Well, assuming that you’ll be using these funds in conjunction with a standard mortgage, it’s always possible that you could ease the underwriting process by using a gift letter to satisfy the mortgage lender, even though the transaction is truly a loan (note that I’m not recommending this — just saying that it’s possible). While this might get around some difficulties with regard to underwriting, however, there are still some important IRS rules to deal with when it comes to making (or accepting) a loan of this sort…
In short, the IRS doesn’t want people to use family loans as a tax dodge — consider the case of a wealthy individual who provides their child (who resides in a lower tax bracket) with a no-interest (or even low interest) loan such that they can invest it and pay far less in taxes. While this was once possible, that loophole has now been closed. Indeed, the IRS now assumes that interest is being charged on the loan amount, and they further treat this uncollected interest as a gift. And if the amount of uncollected interest exceeds the Federal gift tax exclusion, the lender may be liable for gift taxes.
As is the case with nearly all IRS regulations, however, there are exceptions. First and foremost, if the amount of the loan is $10, 000 or less, the IRS will simply ignore it. And for loans of up to $100, 000 the IRS will not get involved as long as the borrower’s investment earnings don’t exceed $1, 000 per year.
If your loan doesn’t fall under one of these exemptions, then it’s subject to the IRS’s imputed-interest rules (this is sometimes also referred to as ‘phantom’ interest). What this means is that the IRS will do you the favor of calculating the interest dues based on IRS-set rates (the ‘applicable federal rate’ or AFR), and will then tax the lender for the foregone interest.
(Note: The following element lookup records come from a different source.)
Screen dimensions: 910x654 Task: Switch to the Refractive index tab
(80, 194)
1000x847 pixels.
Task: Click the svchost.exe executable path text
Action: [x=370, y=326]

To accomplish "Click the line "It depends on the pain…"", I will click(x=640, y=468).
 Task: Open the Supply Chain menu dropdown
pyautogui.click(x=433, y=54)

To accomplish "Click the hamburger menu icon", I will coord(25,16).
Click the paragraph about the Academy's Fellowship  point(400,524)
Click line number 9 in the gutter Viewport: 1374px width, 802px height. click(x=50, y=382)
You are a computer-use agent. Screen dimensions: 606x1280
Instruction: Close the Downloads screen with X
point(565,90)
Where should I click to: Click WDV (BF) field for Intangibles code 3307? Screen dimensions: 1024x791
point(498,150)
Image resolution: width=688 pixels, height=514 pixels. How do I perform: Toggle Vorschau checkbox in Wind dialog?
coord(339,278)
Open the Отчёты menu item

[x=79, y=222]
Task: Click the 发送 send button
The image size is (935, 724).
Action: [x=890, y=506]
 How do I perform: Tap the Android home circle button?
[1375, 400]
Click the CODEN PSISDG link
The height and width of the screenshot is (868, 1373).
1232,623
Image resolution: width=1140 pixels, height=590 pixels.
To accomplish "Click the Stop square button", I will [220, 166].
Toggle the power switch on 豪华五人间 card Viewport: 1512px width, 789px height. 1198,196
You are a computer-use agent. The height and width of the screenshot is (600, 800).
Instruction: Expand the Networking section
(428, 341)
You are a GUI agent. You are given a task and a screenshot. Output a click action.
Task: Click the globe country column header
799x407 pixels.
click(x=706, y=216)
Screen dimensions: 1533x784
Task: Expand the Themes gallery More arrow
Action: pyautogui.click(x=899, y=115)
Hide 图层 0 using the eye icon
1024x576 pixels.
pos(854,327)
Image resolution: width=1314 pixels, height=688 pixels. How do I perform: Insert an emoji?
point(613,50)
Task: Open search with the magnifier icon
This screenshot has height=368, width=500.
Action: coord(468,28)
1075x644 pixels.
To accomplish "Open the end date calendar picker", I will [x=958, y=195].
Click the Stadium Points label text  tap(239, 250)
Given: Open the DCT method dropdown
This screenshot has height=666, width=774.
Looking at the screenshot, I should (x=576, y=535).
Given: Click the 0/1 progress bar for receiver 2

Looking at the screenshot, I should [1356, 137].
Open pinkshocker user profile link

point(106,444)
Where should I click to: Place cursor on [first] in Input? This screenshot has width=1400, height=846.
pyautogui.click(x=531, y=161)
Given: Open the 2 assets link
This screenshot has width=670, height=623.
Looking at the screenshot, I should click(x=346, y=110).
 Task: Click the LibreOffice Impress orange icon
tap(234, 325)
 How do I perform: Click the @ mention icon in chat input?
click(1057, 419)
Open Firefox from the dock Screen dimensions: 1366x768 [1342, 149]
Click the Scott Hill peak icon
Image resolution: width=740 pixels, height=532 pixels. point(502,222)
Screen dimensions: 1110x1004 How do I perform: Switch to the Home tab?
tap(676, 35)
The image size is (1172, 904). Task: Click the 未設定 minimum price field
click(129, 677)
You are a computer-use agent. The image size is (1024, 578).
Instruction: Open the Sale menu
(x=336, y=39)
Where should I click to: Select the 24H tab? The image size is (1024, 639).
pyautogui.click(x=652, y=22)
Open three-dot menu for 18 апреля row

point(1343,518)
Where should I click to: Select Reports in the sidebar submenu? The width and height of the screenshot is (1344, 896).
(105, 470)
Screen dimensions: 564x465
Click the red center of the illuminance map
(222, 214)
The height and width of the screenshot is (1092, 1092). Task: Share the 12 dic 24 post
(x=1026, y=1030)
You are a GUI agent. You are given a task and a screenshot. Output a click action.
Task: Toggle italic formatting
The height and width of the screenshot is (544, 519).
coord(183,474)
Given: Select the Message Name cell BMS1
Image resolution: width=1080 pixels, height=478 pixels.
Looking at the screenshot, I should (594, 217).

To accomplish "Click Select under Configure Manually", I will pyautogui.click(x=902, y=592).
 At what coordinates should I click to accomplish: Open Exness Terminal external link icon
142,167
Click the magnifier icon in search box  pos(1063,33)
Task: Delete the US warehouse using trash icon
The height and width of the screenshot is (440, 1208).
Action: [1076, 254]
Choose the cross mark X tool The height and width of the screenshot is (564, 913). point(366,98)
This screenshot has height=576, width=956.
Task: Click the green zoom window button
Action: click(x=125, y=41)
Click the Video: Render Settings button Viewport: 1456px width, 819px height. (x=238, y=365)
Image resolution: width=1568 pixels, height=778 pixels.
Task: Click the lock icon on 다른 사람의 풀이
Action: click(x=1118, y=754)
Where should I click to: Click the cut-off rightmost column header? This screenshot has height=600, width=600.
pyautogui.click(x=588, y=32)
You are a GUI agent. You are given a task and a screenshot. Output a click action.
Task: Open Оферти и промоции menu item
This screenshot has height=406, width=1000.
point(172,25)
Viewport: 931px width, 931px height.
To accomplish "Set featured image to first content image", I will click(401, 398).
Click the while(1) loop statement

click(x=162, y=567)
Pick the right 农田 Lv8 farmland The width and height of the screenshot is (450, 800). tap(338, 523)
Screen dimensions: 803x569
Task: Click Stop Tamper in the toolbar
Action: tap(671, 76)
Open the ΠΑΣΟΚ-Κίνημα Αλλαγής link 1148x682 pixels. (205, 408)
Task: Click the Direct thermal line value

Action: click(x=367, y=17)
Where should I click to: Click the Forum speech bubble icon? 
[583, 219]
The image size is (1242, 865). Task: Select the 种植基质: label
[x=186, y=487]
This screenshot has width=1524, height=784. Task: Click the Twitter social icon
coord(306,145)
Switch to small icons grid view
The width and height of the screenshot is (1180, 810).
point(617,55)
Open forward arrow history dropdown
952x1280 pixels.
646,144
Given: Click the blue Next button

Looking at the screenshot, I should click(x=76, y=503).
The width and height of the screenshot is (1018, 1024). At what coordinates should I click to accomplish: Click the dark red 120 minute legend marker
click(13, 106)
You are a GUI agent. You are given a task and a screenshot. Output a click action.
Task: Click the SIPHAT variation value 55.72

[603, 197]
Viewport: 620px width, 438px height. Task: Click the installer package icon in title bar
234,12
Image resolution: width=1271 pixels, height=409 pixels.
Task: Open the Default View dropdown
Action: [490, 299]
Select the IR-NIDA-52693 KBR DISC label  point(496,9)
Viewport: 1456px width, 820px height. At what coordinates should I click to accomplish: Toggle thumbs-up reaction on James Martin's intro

Another wrinkle (and this one actually works in your favor) is that the taxable interest cannot exceed the borrower’s investment earnings for the year. Note that, even if this is not an interest-free loan, the imputed-tax rules could kick in if the interest rate falls below the AFR — in this case, the imputed interest would be proportional to the difference between the AFR and the actual rate being charged.
As a quick (and very simple) example, assume that Bob borrows from his parents an amount in excess of the $10, 000 threshold under which the IRS will ignore the transaction. This is a no-interest loan that is intended to help Bob by a house but, as it turns out, Bob ends up earning $1, 700 in interest and dividends from his investments. Now let’s assume that the IRS does the imputed interest calculations and concludes that Bob should have paid $3, 300 in interest. In this case, the loan interest is taxable (since Bob’s investments earned more than $1, 000), but the taxable amount (for the lender) is just $1, 700 instead of $3, 300 (i.e., it’s capped at Bob’s investment earnings).
Another thing to watch out for is that, if the loan is used to purchase an income-producing asset, the loan automatically falls under the imputed interest rules.